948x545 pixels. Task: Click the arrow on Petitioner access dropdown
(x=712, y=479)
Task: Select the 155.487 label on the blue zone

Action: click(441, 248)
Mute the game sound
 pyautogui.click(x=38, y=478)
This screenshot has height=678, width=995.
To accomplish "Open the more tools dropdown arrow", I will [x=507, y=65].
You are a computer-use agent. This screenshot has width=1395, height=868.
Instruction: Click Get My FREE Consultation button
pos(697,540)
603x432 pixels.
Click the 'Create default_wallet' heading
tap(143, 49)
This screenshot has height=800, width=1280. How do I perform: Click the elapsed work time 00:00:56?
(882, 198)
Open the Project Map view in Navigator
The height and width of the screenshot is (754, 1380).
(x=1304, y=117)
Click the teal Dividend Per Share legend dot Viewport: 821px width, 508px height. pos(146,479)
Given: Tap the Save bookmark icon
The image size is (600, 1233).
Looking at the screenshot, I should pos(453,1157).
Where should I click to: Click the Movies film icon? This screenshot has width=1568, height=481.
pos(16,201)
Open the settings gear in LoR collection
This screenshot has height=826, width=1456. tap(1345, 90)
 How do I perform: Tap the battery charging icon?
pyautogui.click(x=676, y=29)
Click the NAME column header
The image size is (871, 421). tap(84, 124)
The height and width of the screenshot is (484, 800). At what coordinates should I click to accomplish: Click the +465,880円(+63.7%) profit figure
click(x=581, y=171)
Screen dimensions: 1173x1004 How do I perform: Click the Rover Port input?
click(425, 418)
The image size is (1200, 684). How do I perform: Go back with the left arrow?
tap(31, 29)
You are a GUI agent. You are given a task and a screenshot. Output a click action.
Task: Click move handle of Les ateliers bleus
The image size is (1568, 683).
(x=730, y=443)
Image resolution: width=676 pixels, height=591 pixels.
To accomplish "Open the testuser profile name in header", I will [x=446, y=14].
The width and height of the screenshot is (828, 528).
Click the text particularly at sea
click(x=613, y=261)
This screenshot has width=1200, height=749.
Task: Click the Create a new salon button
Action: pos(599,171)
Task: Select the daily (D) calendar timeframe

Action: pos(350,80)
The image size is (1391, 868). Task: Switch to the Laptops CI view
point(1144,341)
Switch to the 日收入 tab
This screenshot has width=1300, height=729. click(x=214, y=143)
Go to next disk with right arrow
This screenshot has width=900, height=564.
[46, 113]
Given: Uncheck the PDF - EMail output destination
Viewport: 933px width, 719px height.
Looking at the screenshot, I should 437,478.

▸ **Work instruction**:
Search the listing above for "agent" and copy every line that holds it.

▸ **Solution to this problem**:
You are a computer-use agent. This screenshot has width=1395, height=868.
You are a GUI agent. You are given a task and a screenshot. Output a click action.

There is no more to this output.